Tomasz Hajto ocenił polskich bramkarzy: Prezentuje taki poziom, aby walczyć o miejsce z Fabiańskim i Szczęsnym

Tomasz Hajto ocenił polskich bramkarzy: Prezentuje taki poziom, aby walczyć o miejsce z Fabiańskim i Szczęsnym
Marcin Kadziolka/Shutterstock
W niedzielnym programie "Cafe Futbol" na antenie "Polsatu Sport" poruszono temat bramkarzy, którzy będą stanowić o przyszłości reprezentacji Polski. Tomasz Hajto jest zdania, że Bartłomiej Drągowski już teraz powinien otrzymać szansę w kadrze prowadzonej przez Jerzego Brzęczka.
Chociaż Bartłomiej Drągowski zbiera w tym sezonie znakomite recenzje w Serie A, to do tej pory tylko raz otrzymał od selekcjonera powołanie do pierwszej reprezentacji. Wciąż czeka na debiut w narodowych barwach. Być może nastąpi on jesienią.
Dalsza część tekstu pod wideo
Szansy dla golkipera Fiorentiny głośno domaga się Tomasz Hajto. Były piłkarz uważa, że 22-latek już teraz jest gotowy, aby rzucić wyzwanie Łukaszowi Fabiańskiemu i Wojciechowi Szczęsnemu.
- Moje zdanie jest takie, że Bartłomiej Drągowski prezentuje dzisiaj taki poziom, aby walczyć z Fabiańskim i Szczęsnym. Przez niego zacząłem oglądać ligę włoską. Jest wymieniany w czwórce najlepszych bramkarzy ligi, nie grając w Juventusie. Uważam, że może teraz podjąć rękawicę. Ten chłopak cały czas robi postępy - ocenił Hajto.

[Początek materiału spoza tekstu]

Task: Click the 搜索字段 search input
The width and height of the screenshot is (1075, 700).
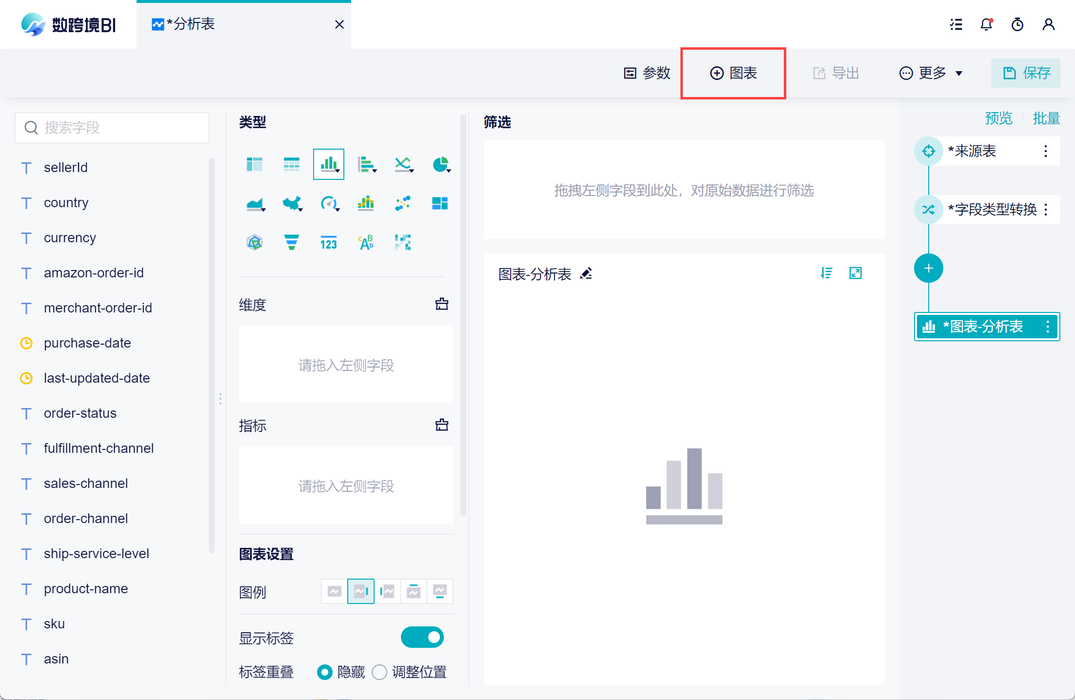Action: click(112, 128)
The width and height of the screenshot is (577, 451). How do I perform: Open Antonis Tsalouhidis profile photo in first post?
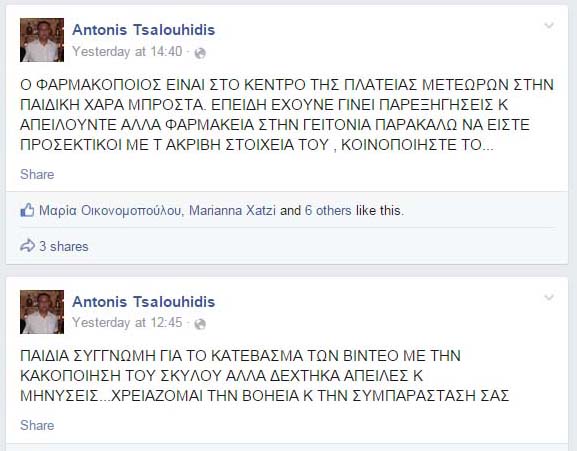click(42, 40)
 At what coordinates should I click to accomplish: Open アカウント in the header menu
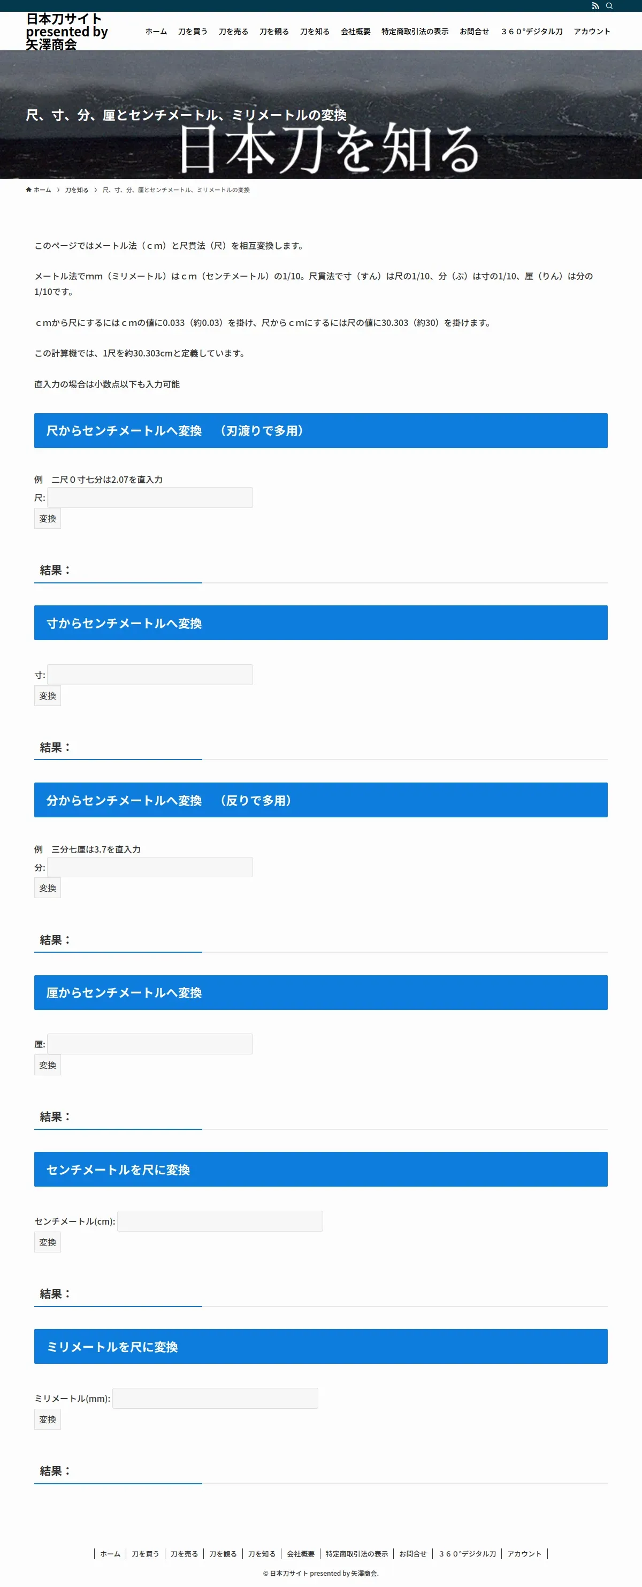point(592,31)
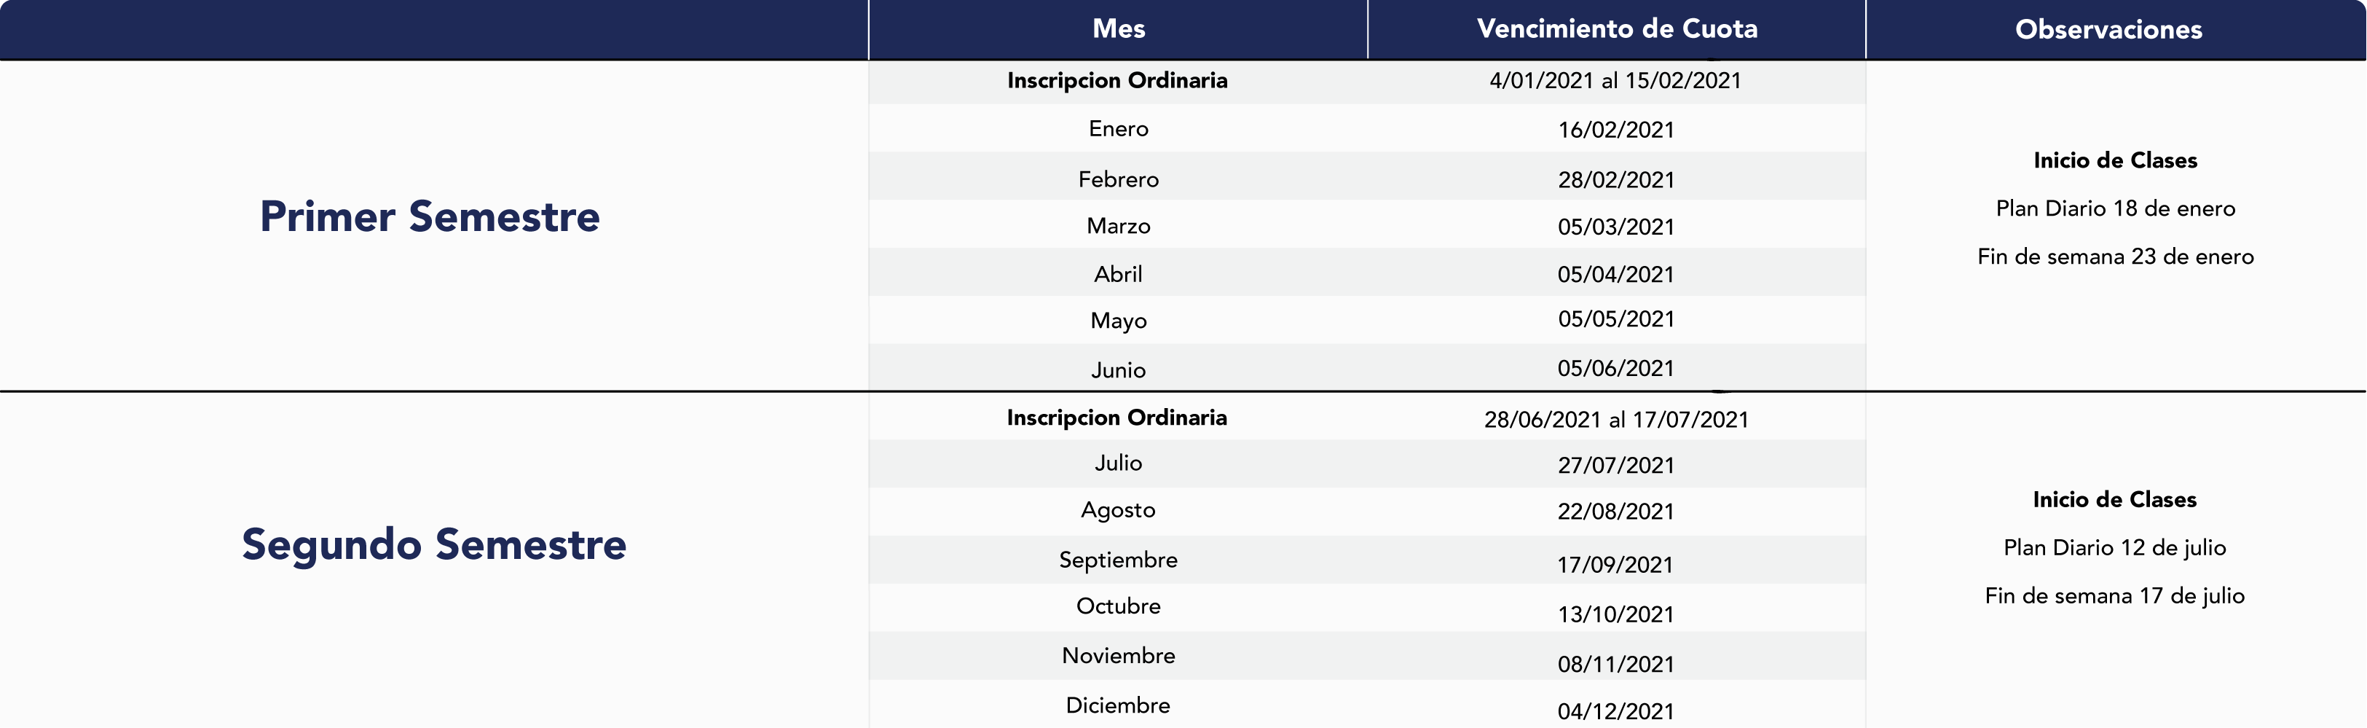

Z tą opinią nie zgodził się jeden z najlepszych trenerów bramkarzy w naszym kraju, Andrzej Dawidziuk. Szkoleniowiec wierzy bardziej w umiejętności Radosława Majeckiego. Przewiduje, że młody golkiper zostanie numerem jeden w AS Monaco, którego barwy będzie reprezentował od przyszłego sezonu.
- Nie posadziłbym na ławce ani Wojtka, ani Łukasza, wiedząc jakie mają doświadczenie. Myślę, że Majecki jest w grupie bramkarzy, mogących w przyszłości grać w reprezentacji. Na pewno będzie bardzo mocno walczył o to, aby być następcą tych, którzy dzisiaj są liderami. Zarządzanie jego karierą jest do tej pory modelowe. On nie zadebiutował w Legii z marszu – zagrał w juniorach, w drugiej drużynie, został wypożyczony na rok do Stali Mielec, gdzie miał fantastyczny sezon. To zarządzanie rozwojem - uważa Dawidziuk.
- Z Drągowskim było tak samo. Pamiętam, że w pewnym momencie zaczęto dyskutować, po co tak wcześnie wyjechał. Moim zdaniem to dobra decyzja. Był w stanie wejść na wyższy poziom. Myślę, że z Majeckim będzie podobnie. Nikt nie wydaje tak dużych pieniędzy na bramkarza, nie mając konkretnego planu. Będzie tam numerem jeden - zakończył.